NASIONAL, MaduraPost - Menteri Keuangan, Purbaya Yudhi Sadewa, menyatakan belum memperoleh informasi rinci terkait kabar penggunaan Anggaran Pendapatan dan Belanja Negara (APBN) untuk pengadaan sapi kurban Presiden Prabowo Subianto.

Ia menilai persoalan tersebut perlu dipastikan terlebih dahulu agar tidak memunculkan persepsi keliru di tengah masyarakat. Karena itu, Purbaya mengaku akan menelusuri lebih lanjut mengenai sumber anggaran yang dimaksud.
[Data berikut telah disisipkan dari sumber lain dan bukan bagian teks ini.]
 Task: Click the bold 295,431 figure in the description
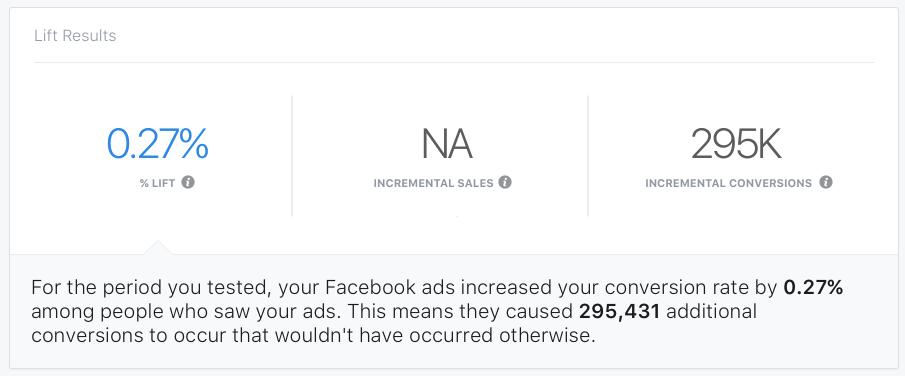tap(619, 312)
“Saya tidak tahu masalah itu. Saya cek, saya tidak tahu,” ujar Purbaya usai menunaikan salat Idul Adha di Masjid Salahuddin, Kantor Pusat Direktorat Jenderal Pajak (DJP), Jakarta, Rabu (27/5).

Purbaya menegaskan, urusan tersebut bukan berada langsung di bawah kewenangan kementeriannya. Ia pun menyarankan agar konfirmasi lebih lanjut dilakukan kepada Menteri Sekretaris Negara (Mensesneg), Prasetyo Hadi.
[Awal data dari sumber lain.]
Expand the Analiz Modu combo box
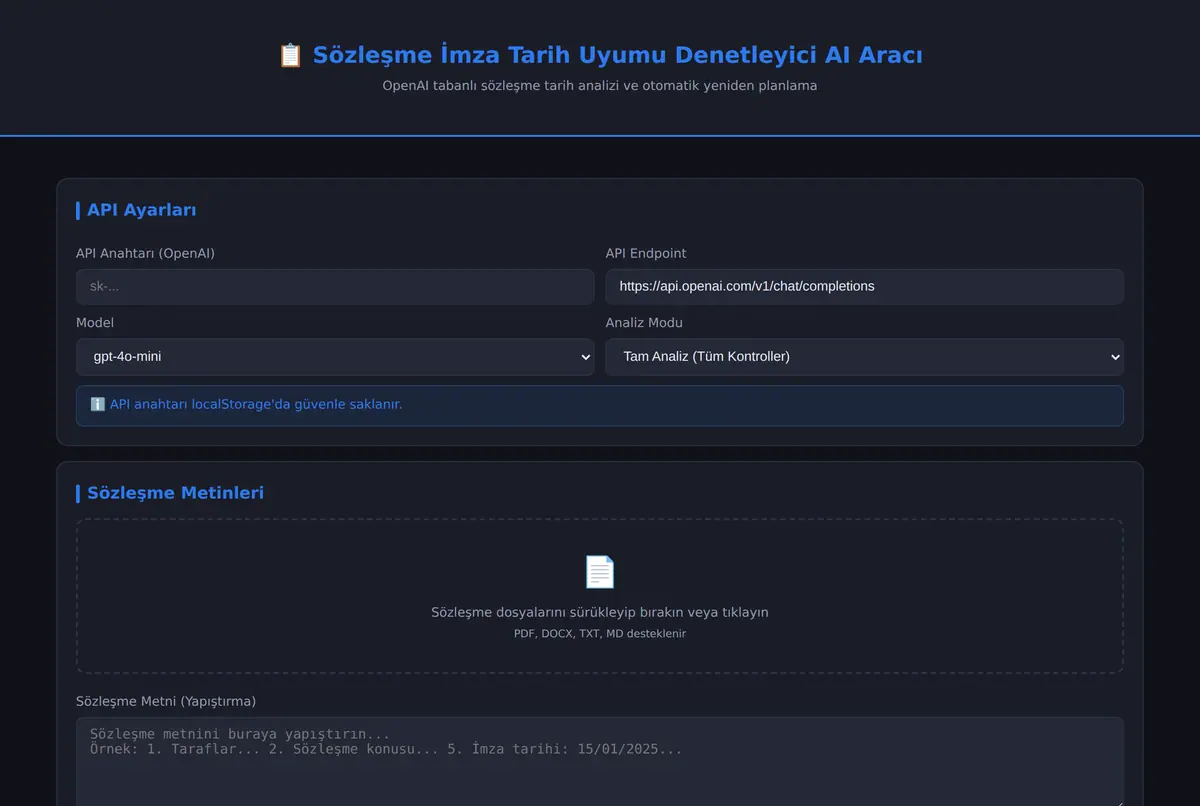This screenshot has height=806, width=1200. pyautogui.click(x=864, y=357)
Menurut dia, anggaran operasional presiden umumnya berada dalam pengelolaan Kementerian Sekretariat Negara (Kemensetneg). Karena itu, ia menduga pembiayaan sapi kurban Presiden berasal dari pos tersebut.
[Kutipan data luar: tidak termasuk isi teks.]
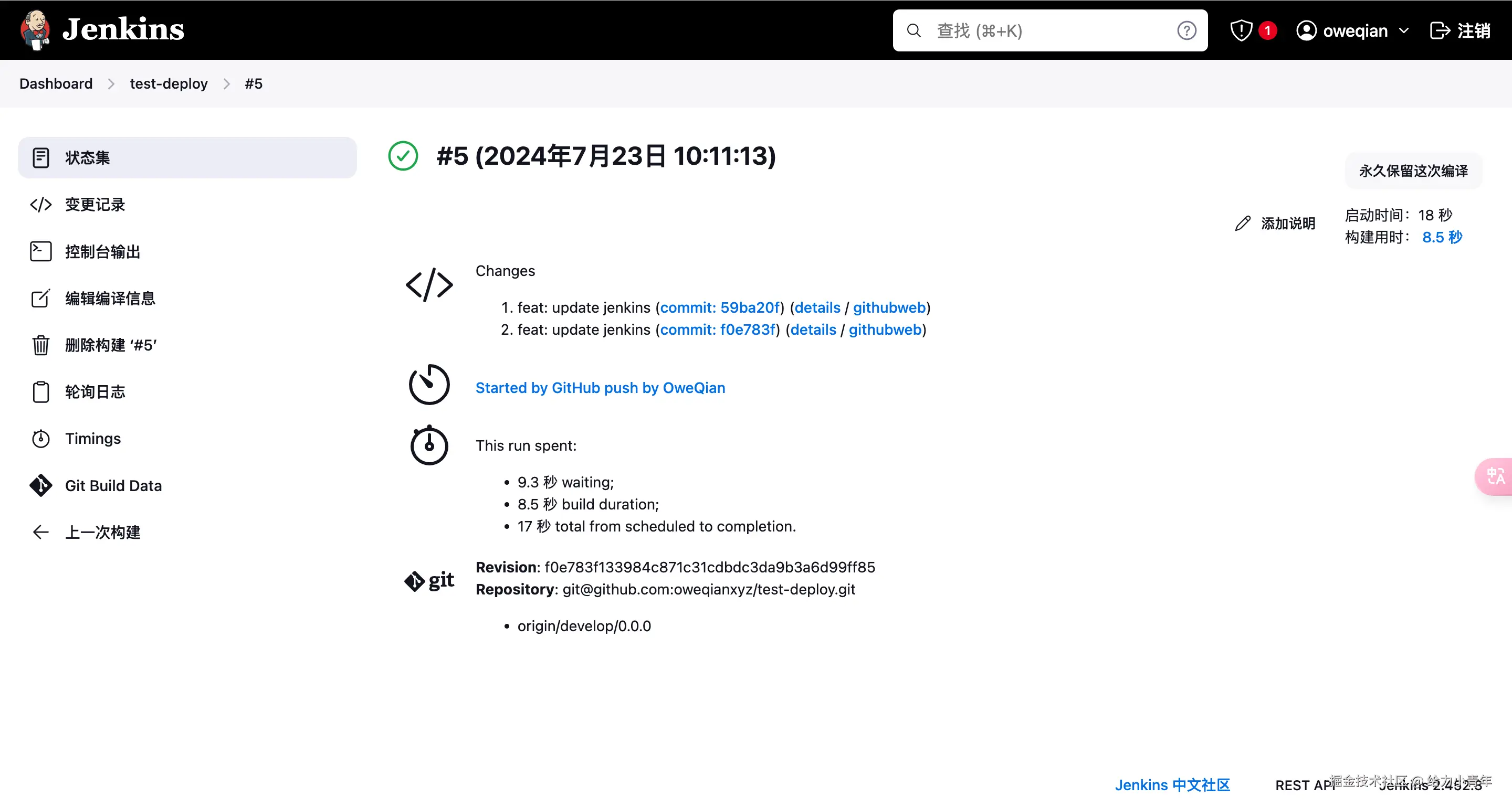Open the 变更记录 sidebar item
The width and height of the screenshot is (1512, 808).
95,205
“Tanya Mensesneg, tapi rasanya pakai uang mereka sendiri,” katanya.

Sementara itu, pandangan berbeda disampaikan Wakil Ketua Komisi XIII DPR RI, Sugiat Santoso. Politikus Partai Gerindra itu menilai penggunaan APBN untuk program kurban presiden bukan sesuatu yang perlu dipersoalkan.

“Ini hal yang biasa dalam persoalan kenegaraan. Presiden sebagai kepala negara memang memiliki anggaran yang diperuntukkan membantu masyarakat,” kata Sugiat saat dikonfirmasi di Jakarta, Rabu.

Ia menjelaskan, bantuan presiden kepada masyarakat selama ini tidak hanya berbentuk hewan kurban, tetapi juga mencakup sektor pendidikan, kesehatan, hingga pembangunan fasilitas publik.